Data Explorer in Researcher Workbench

In the Researcher Workbench cohorts and datasets can be created through the Data Explorer, powered by Verily Pre. Data Explorer lets you visually explore data, design custom cohorts, and export datasets directly to your workspaces.

Note: Data Explorer is not available for use with CDR v7 in the Researcher Workbench. To continue your analysis, please use the most recent CDR v9 or CDR v8 in the Researcher Workbench.

Accessing Data Explorer in your workspace

After adding an All of Us Data Collection, you can start working with Data Explorer by creating a cohort in the Resources tab of your workspace.
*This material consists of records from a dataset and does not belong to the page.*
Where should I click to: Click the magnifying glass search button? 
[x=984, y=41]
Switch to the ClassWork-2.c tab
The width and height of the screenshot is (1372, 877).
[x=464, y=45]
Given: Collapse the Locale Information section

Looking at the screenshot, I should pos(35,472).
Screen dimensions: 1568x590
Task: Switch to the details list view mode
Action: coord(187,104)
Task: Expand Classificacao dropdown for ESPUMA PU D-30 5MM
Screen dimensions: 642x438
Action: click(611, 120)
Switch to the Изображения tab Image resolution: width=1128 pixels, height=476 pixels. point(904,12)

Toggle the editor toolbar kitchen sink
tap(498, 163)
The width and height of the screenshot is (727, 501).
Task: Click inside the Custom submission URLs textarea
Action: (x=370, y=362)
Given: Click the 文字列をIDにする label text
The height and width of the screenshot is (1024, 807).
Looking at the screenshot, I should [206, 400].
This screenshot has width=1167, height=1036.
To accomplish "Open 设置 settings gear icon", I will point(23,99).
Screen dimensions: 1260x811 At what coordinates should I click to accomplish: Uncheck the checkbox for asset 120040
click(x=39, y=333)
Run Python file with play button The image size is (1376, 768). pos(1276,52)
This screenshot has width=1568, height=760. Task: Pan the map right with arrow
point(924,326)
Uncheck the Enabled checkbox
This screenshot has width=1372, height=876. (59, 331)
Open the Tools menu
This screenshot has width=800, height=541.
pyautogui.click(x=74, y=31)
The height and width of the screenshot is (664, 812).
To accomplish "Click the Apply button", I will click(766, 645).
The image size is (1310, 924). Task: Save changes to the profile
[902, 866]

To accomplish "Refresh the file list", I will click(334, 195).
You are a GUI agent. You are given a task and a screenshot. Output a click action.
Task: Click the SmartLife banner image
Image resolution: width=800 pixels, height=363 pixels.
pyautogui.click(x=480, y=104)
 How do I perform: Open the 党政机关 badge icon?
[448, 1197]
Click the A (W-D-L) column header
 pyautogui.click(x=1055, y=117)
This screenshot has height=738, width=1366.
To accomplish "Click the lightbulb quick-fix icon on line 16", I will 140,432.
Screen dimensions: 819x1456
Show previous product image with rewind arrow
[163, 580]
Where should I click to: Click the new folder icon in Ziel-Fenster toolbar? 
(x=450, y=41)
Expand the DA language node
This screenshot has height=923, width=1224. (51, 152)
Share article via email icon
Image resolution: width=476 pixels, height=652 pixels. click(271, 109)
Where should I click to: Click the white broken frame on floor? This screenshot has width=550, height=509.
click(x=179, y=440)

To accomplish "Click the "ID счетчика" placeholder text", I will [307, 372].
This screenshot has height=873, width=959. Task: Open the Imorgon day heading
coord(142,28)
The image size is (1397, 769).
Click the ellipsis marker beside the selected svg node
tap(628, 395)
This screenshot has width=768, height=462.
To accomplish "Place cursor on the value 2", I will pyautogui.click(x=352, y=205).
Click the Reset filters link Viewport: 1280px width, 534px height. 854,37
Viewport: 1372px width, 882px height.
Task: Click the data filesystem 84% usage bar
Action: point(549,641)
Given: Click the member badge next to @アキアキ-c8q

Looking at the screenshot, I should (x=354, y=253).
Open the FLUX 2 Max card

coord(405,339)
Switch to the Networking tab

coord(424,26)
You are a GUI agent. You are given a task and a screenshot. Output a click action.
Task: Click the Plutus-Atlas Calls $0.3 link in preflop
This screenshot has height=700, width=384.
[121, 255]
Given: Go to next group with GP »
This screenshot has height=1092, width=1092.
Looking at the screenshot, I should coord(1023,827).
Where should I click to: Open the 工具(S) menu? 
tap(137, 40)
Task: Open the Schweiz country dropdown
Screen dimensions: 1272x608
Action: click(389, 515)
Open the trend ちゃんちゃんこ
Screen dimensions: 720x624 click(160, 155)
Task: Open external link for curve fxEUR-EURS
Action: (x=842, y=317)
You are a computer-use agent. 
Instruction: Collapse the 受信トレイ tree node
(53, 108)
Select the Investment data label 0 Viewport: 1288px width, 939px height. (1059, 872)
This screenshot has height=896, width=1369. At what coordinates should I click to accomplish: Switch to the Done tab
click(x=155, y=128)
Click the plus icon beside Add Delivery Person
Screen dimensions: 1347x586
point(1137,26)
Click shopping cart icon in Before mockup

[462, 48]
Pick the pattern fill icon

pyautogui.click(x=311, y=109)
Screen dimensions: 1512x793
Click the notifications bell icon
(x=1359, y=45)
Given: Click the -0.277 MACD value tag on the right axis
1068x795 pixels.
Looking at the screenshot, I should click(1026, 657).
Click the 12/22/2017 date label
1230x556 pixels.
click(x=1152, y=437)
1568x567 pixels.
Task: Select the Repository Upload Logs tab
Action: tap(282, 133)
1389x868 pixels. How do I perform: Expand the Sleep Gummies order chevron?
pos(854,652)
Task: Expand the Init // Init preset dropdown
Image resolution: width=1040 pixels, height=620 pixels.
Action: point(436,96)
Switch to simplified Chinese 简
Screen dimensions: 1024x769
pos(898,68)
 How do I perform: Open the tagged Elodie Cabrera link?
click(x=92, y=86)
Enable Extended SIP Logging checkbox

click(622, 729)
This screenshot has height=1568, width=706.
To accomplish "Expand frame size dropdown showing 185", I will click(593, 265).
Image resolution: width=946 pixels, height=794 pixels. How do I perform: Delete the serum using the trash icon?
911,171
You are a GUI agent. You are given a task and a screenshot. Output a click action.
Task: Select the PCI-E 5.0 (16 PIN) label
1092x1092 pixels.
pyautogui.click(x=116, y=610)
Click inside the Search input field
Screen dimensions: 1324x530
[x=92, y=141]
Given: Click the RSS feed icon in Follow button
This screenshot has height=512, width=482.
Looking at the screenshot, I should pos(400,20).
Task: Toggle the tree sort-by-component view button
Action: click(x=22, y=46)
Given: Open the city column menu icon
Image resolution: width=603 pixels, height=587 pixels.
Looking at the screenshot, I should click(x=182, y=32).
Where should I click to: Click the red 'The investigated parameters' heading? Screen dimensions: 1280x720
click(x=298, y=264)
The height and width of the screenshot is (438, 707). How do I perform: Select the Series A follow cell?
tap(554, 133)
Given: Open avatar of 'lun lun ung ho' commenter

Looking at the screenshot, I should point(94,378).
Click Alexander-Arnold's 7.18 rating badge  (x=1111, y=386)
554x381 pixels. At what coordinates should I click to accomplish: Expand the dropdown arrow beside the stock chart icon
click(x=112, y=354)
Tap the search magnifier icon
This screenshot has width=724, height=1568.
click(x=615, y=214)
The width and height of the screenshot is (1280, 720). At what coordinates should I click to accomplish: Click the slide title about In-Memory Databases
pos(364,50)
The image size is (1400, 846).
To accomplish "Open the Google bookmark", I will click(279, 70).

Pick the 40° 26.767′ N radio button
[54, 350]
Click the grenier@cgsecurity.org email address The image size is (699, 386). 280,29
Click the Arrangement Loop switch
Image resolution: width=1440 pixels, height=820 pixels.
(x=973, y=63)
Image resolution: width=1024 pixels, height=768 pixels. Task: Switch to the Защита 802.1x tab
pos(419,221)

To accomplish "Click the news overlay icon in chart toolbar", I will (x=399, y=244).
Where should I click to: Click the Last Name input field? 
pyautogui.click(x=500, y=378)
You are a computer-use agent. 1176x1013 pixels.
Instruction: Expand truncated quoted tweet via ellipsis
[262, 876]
In your workspace, navigate to the Resource tab.
Select the ‘New Resource’ button, and then ‘New Cohort’.
Choose the All of Us data collection that was previously selected when adding a data collection to your workspace. For example, for All of Us Registered Tier data, you will select R2025Q4R6, which is CDRv9 Registered Tier. A full list of CDR versions are noted in the Data Dictionary here.
Review the data collection policies, complete the “Researcher Use Statement Questions,” and select “I'm sure. I understand that all policies and terms above will be permanently applied to this workspace.”
Enter the details about your cohort, to include a cohort name, description of your cohort, and designate a workspace bucket folder to add the cohort to. Then select ‘Add to your workspace.’
You will automatically be redirected to the Data Explorer interface to begin building your cohort and dataset.

For a full step-by-step guide to creating a cohort and dataset in Data Explorer, see the article Get started with Data Explorer or this interactive tutorial here.

Overview of Data Explorer Features

Creating a cohort

The point‑and‑click interface in Data Explorer lets you apply criteria to select the participants you want to include in your research project. Below are a few key features of the updated interface.

Create Custom Cohorts - The ‘Cohort filter’ allows you to filter your cohort by inclusion or exclusion criteria. You can create one or more groups based on certain criteria. Click ‘Add some criteria’ to display the various options for your filter criteria such as the various EHR domain, program data, or source code fields. To apply new filter criteria, you must select “Apply” at the bottom to refresh the cohort.
Cohort Visualization - Cohort visualizations are a series of bar graphs that show demographic breakdowns of your cohort, to include age, sex assigned at birth, and top conditions of your cohort. As you select your cohort criteria, the cohort visualizations will update to reflect the results. You can hover over each of the bars to see a more detailed breakdown.
Review individuals - Similar to the ‘Cohort Review’ in the Researcher Workbench 1.0, selecting ‘Review Individuals’ allows you to examine the individual participants included in your cohort. You can generate a review set that provides a snapshot of participant data, helping you confirm that your chosen criteria produced the expected results. This feature also enables you to add annotations to document details about your cohort.
Save data snapshot - After you’ve created a cohort with the appropriate inclusion and exclusion criteria, select ‘Save data snapshot’ to save your cohort and proceed to building your dataset.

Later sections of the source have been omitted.